500 000 Kubikmeter Sand
Tatsächlich verschwinden durch Brandung und Sturmfluten jährlich Teile der Strände und der Dünen. „Wir versuchen im Moment, die Strände zu erhalten. Dafür sind jedes Jahr enorme Sandaufspülungen notwendig“, sagt der Rostocker Küstenforscher. 65 Prozent der Ostseeküste in Mecklenburg-Vorpommern (MV) sei rückgangsgefährdet. Damit der Strand und die Dünen nicht irgendwann ganz verschwunden seien, müssten etwa 500 000 Kubikmeter Sand künstlich wieder aufgespült werden. Dieser werde vom Meeresgrund in der Umgebung abgesaugt und an die Küste gebracht. „Wir sprechen im Küstenschutz von einem weichen, naturnahen Küstenschutz“, sagt Arne Arns. „Jeder, der am Meer wohnt, muss sich der Gefahr bewusst sein. Subjektiv werde die aktuelle Situation als sehr sicher eingeschätzt, weil beispielsweise in Warnemünde durch den Küstenschutz eine geschützte Situation geschaffen werde.
„Aber es gibt ein Restrisiko!“ Die Schutzsysteme würden auf Wasserstände bemessen, die im statistischen Mittel alle zweihundert Jahre eintreten. Das heiße aber nicht, dass diese höheren Wasserstände erst in zweihundert Jahren auftreten, sondern sie könnten auch übermorgen kommen. „Wir werden uns mit dem Gedanken anfreunden müssen, bestimmte Gebiete aufzugeben“, sagt Professor Arns.
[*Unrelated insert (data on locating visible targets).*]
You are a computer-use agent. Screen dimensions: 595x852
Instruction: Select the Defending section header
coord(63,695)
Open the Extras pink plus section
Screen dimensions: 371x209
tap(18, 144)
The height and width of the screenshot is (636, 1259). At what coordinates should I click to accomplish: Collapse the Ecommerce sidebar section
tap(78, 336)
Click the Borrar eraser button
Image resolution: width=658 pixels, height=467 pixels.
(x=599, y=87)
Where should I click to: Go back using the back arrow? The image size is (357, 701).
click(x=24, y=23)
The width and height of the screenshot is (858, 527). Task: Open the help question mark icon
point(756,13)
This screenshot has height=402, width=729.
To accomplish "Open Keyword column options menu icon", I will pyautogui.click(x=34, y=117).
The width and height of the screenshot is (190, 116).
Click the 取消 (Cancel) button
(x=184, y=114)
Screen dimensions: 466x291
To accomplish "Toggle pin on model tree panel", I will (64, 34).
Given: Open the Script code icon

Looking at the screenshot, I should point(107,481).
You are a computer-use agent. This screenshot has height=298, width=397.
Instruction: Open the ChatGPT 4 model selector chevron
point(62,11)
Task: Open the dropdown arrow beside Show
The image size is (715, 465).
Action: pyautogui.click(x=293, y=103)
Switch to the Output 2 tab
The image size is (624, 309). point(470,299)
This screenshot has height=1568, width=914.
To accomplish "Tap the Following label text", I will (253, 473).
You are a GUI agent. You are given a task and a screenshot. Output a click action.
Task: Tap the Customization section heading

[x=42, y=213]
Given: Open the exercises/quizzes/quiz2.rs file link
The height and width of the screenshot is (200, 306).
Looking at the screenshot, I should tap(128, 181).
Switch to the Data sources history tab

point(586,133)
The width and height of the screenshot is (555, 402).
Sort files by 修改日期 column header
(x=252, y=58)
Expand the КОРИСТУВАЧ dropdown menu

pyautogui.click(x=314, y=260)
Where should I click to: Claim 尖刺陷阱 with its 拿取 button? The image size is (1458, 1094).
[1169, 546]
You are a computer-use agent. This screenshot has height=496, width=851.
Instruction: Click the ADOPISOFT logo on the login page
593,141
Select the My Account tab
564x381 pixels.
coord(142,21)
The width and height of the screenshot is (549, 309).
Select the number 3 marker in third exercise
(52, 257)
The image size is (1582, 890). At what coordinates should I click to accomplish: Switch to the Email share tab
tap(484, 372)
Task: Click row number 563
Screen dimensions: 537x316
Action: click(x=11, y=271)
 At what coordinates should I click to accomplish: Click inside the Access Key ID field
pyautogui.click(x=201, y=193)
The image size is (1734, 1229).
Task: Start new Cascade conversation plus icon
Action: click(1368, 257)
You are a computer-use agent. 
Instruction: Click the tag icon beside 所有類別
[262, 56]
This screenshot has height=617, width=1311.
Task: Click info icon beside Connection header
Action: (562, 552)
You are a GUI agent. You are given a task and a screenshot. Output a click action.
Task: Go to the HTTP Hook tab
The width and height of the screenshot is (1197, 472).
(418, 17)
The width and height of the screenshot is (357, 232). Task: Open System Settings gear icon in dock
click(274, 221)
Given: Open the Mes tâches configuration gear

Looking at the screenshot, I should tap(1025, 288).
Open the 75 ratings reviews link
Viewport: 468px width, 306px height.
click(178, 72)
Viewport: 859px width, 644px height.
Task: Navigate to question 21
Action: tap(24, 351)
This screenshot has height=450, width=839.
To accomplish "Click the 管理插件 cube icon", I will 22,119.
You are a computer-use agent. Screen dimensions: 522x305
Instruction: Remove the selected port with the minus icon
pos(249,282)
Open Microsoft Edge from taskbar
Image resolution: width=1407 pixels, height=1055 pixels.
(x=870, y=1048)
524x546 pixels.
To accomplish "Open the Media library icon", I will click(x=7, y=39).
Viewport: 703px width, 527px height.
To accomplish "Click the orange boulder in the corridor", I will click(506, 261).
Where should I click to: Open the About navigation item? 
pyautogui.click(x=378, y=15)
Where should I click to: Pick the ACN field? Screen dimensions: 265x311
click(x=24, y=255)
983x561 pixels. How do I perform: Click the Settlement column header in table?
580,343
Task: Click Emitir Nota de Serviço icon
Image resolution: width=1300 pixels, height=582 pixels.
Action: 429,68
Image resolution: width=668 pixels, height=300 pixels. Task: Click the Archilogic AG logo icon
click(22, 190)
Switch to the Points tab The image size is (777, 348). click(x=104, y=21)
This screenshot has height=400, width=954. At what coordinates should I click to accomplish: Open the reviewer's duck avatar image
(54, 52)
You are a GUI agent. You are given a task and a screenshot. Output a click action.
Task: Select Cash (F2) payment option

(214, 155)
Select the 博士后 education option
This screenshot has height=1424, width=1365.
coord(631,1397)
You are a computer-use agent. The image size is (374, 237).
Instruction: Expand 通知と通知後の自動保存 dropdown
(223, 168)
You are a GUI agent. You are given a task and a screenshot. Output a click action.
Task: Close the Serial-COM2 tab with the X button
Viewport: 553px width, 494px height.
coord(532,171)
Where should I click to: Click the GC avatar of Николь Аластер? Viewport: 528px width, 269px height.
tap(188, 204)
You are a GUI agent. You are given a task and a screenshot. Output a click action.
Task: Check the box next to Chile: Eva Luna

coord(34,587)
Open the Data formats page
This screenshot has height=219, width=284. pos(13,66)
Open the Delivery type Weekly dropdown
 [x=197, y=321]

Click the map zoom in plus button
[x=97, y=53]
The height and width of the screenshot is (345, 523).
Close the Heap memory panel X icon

Professorin Maren Voss vom Leibniz-Institut für Ostseeforschung Warnemünde (IOW) betrachtet den Anstieg des Meeresspiegels noch aus einem ganz anderen Blickwinkel. Die Forscherin sagt: „In meiner Arbeitsgruppe untersuchen wir seit einigen Jahrzehnten die Auswirkungen der Eutrophierung und den sogenannten Küstenfilter. Bekanntermaßen sind die wichtigsten Quellen von Nährstoffen die Flüsse und andere diffuse Einträge, wobei letztere wenig untersucht sind. Leider sinken die Nährstofffrachten nur geringfügig und somit leiden die Gewässer unter den Folgen wie beispielsweise vermehrtes Algenwachstum und Sauerstoffmangel.“
Überdüngung durch Überflutung
Nun scheinen steigende Pegel und Sturmfluten sowie vermehrte Strandaufspülungen die Küstengewässer zusätzlich zu belasten. „Im Rahmen des Graduiertenkollegs ‚Baltic Transcoast‘ untersuchen wir seit über sechs Jahren Flächen an Land und in der angrenzenden Ostsee, um die Auswirkungen von Überflutungen und die Freisetzung von Stoffen aus terrestrischen Böden und marinen Sedimenten besser einordnen zu können“, betont Professorin Voss. Maßnahmen wie der Deichrückbau oder nicht mehr unterhaltene Deiche würden zu Überflutungen der anliegenden Landflächen, wie zum Beispiel des Hütelmoores bei Rostock oder der Drammendorfer Wiesen auf Rügen führen. In der Folge könne es zu Nährstofffreisetzungen und dadurch gesteigerten mikrobiellen Prozessen kommen, bei denen beispielsweise Spurengase (Stickoxid, Methan) gebildet würden, die wie das Kohlendioxid zur Erderwärmung beitragen. Bisher scheinen die Überflutungsfolgen aus Sicht der Wissenschaftler in Bezug auf die Spurengase jedoch gering und vernachlässigbar zu sein, weil beispielsweise Stickoxide, die nur über einen sehr kurzen Zeitraum gebildet werden.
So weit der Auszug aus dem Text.